**Brief**. Rewrite the items between the line holding "Screen dimensions: 1308x736 How do I perform: Select" and the line holding "pyautogui.click(x=223, y=268)", inclusive, keeping each request as it is. In the answers, add 18 to every coordinate.

^^^^^^^^^^^^^^^^

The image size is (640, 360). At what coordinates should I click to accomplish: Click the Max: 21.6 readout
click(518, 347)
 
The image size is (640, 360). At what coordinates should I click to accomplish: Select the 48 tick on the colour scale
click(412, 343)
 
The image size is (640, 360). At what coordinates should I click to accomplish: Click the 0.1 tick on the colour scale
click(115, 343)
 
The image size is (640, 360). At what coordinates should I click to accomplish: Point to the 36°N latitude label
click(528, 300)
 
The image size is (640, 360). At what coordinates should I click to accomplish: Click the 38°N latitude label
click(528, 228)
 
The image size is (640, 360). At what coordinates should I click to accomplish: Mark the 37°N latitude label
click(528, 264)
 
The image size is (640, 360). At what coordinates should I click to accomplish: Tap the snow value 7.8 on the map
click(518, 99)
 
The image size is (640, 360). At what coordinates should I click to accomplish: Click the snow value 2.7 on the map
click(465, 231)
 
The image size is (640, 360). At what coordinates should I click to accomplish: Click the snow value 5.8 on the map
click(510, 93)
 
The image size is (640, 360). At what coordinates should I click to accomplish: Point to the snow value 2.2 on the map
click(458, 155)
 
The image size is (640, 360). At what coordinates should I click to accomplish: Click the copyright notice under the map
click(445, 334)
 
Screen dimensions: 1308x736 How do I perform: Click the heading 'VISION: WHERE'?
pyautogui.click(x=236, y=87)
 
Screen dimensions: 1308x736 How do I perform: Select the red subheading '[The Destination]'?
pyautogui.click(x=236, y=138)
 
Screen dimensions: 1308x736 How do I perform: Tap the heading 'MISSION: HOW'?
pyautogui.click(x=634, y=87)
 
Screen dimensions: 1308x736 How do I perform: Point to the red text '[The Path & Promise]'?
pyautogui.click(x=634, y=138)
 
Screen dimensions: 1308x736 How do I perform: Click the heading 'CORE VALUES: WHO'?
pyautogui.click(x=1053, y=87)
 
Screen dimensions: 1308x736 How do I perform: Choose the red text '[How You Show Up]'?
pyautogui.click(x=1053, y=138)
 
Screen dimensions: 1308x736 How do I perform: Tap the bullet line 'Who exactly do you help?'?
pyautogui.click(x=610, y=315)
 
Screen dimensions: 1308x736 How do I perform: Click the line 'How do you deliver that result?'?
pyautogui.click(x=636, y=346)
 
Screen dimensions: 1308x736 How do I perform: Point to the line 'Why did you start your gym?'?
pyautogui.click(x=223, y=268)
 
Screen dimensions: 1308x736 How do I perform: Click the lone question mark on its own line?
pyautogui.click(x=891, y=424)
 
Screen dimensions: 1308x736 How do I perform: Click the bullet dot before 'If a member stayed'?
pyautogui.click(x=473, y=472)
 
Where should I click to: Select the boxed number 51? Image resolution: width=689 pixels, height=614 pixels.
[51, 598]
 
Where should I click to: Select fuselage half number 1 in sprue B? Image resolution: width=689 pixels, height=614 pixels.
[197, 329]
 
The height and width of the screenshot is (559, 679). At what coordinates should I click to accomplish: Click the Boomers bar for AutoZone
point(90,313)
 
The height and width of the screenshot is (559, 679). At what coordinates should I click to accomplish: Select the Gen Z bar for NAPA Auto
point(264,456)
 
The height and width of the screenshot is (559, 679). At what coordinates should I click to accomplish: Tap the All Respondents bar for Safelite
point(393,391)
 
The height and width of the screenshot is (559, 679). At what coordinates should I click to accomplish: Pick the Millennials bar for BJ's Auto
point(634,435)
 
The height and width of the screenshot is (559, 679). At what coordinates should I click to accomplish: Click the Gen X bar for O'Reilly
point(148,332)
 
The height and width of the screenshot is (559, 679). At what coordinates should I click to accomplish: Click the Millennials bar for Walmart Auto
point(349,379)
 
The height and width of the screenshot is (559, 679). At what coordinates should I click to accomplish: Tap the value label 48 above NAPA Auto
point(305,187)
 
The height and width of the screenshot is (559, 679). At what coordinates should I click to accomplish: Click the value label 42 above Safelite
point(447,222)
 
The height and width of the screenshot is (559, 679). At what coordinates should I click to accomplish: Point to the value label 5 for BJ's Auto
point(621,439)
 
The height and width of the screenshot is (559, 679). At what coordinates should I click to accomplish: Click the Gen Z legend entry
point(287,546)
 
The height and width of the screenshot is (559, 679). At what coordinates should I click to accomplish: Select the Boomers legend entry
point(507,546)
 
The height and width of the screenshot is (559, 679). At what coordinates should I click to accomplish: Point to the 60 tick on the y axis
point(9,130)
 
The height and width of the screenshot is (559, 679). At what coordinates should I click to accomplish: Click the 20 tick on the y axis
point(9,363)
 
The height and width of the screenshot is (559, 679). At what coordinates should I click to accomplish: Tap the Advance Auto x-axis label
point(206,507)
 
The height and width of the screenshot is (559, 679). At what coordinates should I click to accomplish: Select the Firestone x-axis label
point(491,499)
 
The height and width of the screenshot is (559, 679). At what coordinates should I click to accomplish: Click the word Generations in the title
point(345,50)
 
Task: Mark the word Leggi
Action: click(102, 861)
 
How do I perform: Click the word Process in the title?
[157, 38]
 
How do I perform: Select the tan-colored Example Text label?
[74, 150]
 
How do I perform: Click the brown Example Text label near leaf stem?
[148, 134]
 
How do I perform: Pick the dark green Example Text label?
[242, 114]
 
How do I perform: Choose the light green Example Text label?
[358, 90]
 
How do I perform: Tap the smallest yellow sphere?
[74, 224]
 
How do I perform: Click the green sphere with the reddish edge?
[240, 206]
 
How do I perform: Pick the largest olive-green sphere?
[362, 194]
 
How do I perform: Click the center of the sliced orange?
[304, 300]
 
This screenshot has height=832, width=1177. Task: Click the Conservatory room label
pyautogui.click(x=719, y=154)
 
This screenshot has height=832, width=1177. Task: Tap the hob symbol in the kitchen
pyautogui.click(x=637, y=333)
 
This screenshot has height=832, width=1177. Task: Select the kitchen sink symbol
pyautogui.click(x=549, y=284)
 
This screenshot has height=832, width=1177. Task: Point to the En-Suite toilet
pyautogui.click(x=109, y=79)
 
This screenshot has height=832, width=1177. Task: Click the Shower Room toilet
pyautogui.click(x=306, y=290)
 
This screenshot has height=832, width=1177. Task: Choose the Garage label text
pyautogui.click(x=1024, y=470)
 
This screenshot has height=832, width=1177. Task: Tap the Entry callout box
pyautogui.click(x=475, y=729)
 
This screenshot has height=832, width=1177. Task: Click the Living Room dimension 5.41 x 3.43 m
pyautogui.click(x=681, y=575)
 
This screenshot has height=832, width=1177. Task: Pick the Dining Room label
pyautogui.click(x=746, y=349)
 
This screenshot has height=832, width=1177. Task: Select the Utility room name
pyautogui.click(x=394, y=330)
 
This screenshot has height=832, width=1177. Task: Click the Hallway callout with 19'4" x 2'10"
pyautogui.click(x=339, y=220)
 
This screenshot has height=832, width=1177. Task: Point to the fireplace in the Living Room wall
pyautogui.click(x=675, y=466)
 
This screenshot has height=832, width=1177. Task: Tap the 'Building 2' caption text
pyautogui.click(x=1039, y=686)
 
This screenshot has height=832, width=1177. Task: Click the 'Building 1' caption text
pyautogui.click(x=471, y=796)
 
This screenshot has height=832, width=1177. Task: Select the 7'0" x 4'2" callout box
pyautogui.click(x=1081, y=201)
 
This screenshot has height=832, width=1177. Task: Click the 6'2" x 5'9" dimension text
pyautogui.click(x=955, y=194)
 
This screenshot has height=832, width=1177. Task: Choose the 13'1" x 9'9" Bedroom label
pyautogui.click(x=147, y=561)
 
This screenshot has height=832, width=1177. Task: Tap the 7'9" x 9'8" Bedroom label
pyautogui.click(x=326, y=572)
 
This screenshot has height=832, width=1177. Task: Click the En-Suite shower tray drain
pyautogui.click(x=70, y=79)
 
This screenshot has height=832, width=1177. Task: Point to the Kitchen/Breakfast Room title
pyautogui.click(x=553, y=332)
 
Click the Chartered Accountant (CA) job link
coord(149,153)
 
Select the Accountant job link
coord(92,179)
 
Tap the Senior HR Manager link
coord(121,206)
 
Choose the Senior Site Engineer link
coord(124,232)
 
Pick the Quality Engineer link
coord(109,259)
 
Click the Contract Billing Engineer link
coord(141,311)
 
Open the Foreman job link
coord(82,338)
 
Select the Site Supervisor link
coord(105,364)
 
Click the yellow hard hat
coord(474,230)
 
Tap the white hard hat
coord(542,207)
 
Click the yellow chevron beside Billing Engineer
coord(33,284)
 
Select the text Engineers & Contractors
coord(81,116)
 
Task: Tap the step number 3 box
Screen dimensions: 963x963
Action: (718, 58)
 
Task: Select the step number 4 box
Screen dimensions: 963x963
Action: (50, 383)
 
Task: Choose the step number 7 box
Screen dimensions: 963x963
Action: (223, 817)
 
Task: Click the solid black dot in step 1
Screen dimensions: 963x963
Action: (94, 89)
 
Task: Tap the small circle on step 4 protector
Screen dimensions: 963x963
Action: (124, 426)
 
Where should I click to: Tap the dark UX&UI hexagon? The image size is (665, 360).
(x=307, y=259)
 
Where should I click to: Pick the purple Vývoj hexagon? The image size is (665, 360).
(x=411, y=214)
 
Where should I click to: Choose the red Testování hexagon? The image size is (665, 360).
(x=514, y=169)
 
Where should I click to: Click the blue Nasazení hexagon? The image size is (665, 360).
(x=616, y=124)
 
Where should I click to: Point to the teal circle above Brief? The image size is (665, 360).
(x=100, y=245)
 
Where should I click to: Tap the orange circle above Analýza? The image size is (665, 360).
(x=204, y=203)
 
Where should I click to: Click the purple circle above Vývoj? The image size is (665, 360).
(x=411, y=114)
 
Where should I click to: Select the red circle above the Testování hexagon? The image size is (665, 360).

^^^^^^^^^^^^^^^^

**Expected answer**.
Screen dimensions: 1308x736 How do I perform: Select the red subheading '[The Destination]'?
pyautogui.click(x=254, y=156)
 
Screen dimensions: 1308x736 How do I perform: Tap the heading 'MISSION: HOW'?
pyautogui.click(x=652, y=105)
 
Screen dimensions: 1308x736 How do I perform: Point to the red text '[The Path & Promise]'?
pyautogui.click(x=652, y=156)
 
Screen dimensions: 1308x736 How do I perform: Click the heading 'CORE VALUES: WHO'?
pyautogui.click(x=1071, y=105)
 
Screen dimensions: 1308x736 How do I perform: Choose the red text '[How You Show Up]'?
pyautogui.click(x=1071, y=156)
 
Screen dimensions: 1308x736 How do I perform: Tap the bullet line 'Who exactly do you help?'?
pyautogui.click(x=628, y=333)
 
Screen dimensions: 1308x736 How do I perform: Click the line 'How do you deliver that result?'?
pyautogui.click(x=654, y=364)
 
Screen dimensions: 1308x736 How do I perform: Point to the line 'Why did you start your gym?'?
pyautogui.click(x=241, y=286)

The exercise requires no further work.